Figure 4. Microglia are found in distinct transcriptional states along an activation trajectory. (A) UMAP plot showing subclusters of microglia found using shared nearest-neighbors (SNN) graph-based clustering (see “Materials and Methods” section). Points are single cells color-coded by subcluster assignment. (B–E) UMAP feature plots showing the expression of genes that are differentially expressed between microglia subclusters. Cells are color-coded by their log-scaled UMI counts for the indicated gene. (F) Dot plot showing expression of several genes (rows) that are differentially expressed between microglia subclusters [columns—color-coded according to (A)]. (G) The inferred trajectory of microglial activation. Genes that were differentially expressed between microglia subclusters were used for trajectory inference. Individual cells were arranged along a single unbranched trajectory based on their pseudo-time values. Top: cells are color-coded by subclusters, following the color scheme in (A). Cells from subclusters I-II are on the left-most end of the trajectory, while cells from subcluster VI are on the opposite end. The remaining subclusters were distributed along the middle of the inferred trajectory. Middle/Bottom: inferred graphs with cells color-coded by their expression of the indicated genes, quantified as log₁₀(counts+0.1), which are differentially expressed between microglia sub-clusters.

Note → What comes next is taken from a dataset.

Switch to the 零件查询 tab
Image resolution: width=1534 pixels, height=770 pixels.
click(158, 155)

DE tests between subclusters showed that they differ in expression of various genes that include those typically used as “markers” for microglia such as Cx3cr1, Csf1r, P2ry12, and Trem2 (Figures 4B–F). Subclusters I and II had the highest expression of these canonical “marker” genes, and are likely to be microglia in a “resting” or surveillance state. Expression of these canonical “marker” genes was lower in the remaining subclusters and anti-correlated with expression of interferon-stimulated genes such as Isg15 (all microglia, Cx3cr1 vs. Isg15, Pearson R = −0.56). Subclusters VII, VIII, V, and VI express progressively lower levels of Cx3cr1 (in the stated order), and instead expressed Isg15, Irf7, and Ccl2 at higher levels. Between subclusters V–VIII genes involved in different immunological processes such as antigen presentation (e.g., Cd74, H2-Aa, H2-Eb1) and cytokine secretion (e.g., Ifnb1, Tnf) are differentially expressed, suggesting that these subclusters are functionally distinct.

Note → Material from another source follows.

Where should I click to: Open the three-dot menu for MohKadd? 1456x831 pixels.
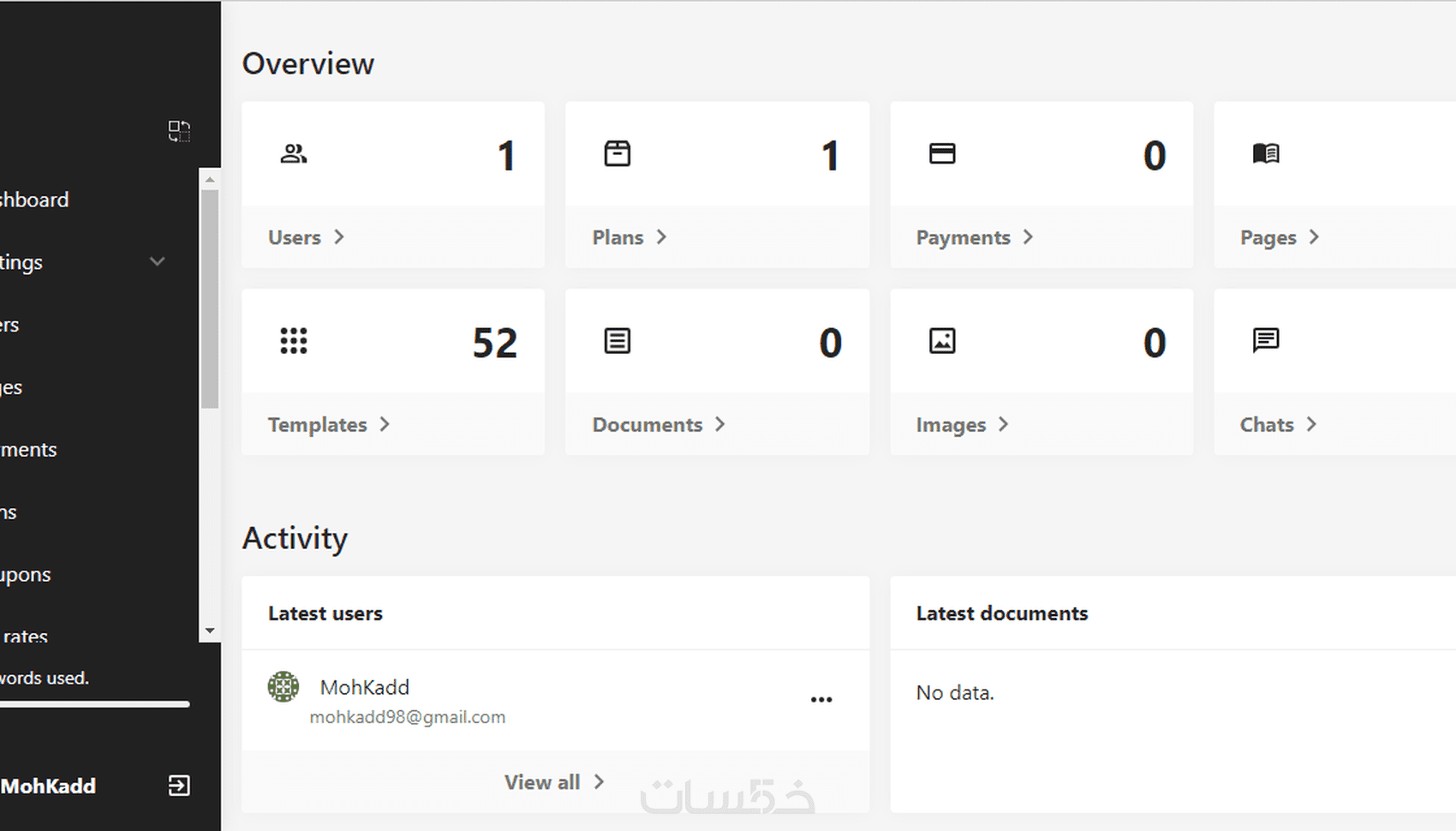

To assess whether subclusters V–VIII reflect distinct states or subtypes of microglia, we used trajectory inference methods based on the genes that are differentially expressed between the subclusters (Trapnell et al., 2014; Qiu et al., 2017). Branch points in the inferred trajectory/graph would suggest that these subclusters define distinct activation endpoints for microglia and diversification of activated microglia, whereas an unbranched trajectory with a single edge/path would instead suggest that the subclusters define discrete states along a continuous trajectory and describe transitional states that can be occupied through several stages of microglial activation. The graph that was constructed from the microglia transcriptomic data suggested that the subclusters lie along an unbranched trajectory (Figure 4G). Subclusters I and II that express high levels of Cx3cr1 and P2ry12 were enriched on one extreme of the inferred trajectory, and describe the “resting” or surveilling state of microglia. Subcluster VIII cells that are enriched for genes involved in antigen presentation, such as Cd74 and H2-Eb1, were densest in the middle of the trajectory where there is also an increase in expression of interferon response genes such as Isg15. Subcluster VI cells, which are enriched in the expression of cytokines such as Ccl2, Tnf, and Ifnb1, were found at the other extreme of the trajectory, and describe a secretory state. Given the higher abundance of infiltrating lymphocytes in the NAc-SN group (majority of subcluster VI microglia) compared to the Str-dLGN (majority of subcluster VIII microglia), we speculate that the transition of microglia from an antigen presentation state near the middle of the inferred activation trajectory to the secretory state may be mediated by interactions between microglia and T cells.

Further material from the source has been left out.